[Entries drawn from a collection]

-------------------------

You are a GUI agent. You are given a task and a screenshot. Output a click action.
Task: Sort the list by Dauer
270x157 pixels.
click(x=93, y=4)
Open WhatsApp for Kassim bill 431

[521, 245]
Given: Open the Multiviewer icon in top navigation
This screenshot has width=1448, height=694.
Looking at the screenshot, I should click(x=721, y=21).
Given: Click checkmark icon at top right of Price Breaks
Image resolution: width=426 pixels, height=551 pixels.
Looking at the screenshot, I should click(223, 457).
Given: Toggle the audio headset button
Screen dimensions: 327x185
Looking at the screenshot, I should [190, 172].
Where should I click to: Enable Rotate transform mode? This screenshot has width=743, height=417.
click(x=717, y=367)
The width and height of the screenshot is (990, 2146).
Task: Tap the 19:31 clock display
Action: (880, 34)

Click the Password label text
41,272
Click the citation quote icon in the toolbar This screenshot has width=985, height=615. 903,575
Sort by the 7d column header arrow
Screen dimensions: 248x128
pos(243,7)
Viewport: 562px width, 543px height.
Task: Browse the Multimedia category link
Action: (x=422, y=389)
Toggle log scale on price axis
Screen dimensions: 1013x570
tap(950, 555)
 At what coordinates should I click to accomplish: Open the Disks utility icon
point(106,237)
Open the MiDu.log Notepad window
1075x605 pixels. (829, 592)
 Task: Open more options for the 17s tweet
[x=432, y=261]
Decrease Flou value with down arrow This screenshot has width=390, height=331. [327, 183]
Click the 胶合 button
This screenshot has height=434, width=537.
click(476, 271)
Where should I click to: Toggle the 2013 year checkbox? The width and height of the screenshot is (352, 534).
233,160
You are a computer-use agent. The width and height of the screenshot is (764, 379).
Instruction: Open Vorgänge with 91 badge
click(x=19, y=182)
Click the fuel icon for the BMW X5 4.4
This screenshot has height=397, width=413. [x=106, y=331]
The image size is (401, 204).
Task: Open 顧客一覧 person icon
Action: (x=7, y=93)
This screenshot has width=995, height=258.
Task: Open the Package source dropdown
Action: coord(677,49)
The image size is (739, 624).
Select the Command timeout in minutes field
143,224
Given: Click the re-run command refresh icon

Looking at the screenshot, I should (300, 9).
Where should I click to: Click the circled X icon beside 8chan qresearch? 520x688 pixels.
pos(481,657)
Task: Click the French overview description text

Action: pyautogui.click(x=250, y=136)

-------------------------

TASK REQUIREMENTS » Could you rewrite the listing above, changing "Where should I click to" to "Which spot should I click to" everywhere it appears and leaving all else as it is?

SOLVED PROBLEM »
You are a GUI agent. You are given a task and a screenshot. Output a click action.
Task: Sort the list by Dauer
270x157 pixels.
click(x=93, y=4)
Open WhatsApp for Kassim bill 431

[521, 245]
Given: Open the Multiviewer icon in top navigation
This screenshot has width=1448, height=694.
Looking at the screenshot, I should click(x=721, y=21).
Given: Click checkmark icon at top right of Price Breaks
Image resolution: width=426 pixels, height=551 pixels.
Looking at the screenshot, I should click(223, 457).
Given: Toggle the audio headset button
Screen dimensions: 327x185
Looking at the screenshot, I should [190, 172].
Which spot should I click to: Enable Rotate transform mode? This screenshot has width=743, height=417.
click(x=717, y=367)
The width and height of the screenshot is (990, 2146).
Task: Tap the 19:31 clock display
Action: (880, 34)

Click the Password label text
41,272
Click the citation quote icon in the toolbar This screenshot has width=985, height=615. 903,575
Sort by the 7d column header arrow
Screen dimensions: 248x128
pos(243,7)
Viewport: 562px width, 543px height.
Task: Browse the Multimedia category link
Action: (x=422, y=389)
Toggle log scale on price axis
Screen dimensions: 1013x570
tap(950, 555)
 At what coordinates should I click to accomplish: Open the Disks utility icon
point(106,237)
Open the MiDu.log Notepad window
1075x605 pixels. (829, 592)
 Task: Open more options for the 17s tweet
[x=432, y=261]
Decrease Flou value with down arrow This screenshot has width=390, height=331. [327, 183]
Click the 胶合 button
This screenshot has height=434, width=537.
click(476, 271)
Which spot should I click to: Toggle the 2013 year checkbox? The width and height of the screenshot is (352, 534).
233,160
You are a computer-use agent. The width and height of the screenshot is (764, 379).
Instruction: Open Vorgänge with 91 badge
click(x=19, y=182)
Click the fuel icon for the BMW X5 4.4
This screenshot has height=397, width=413. [x=106, y=331]
The image size is (401, 204).
Task: Open 顧客一覧 person icon
Action: (x=7, y=93)
This screenshot has width=995, height=258.
Task: Open the Package source dropdown
Action: coord(677,49)
The image size is (739, 624).
Select the Command timeout in minutes field
143,224
Given: Click the re-run command refresh icon

Looking at the screenshot, I should (300, 9).
Which spot should I click to: Click the circled X icon beside 8chan qresearch? 520x688 pixels.
pos(481,657)
Task: Click the French overview description text

Action: pyautogui.click(x=250, y=136)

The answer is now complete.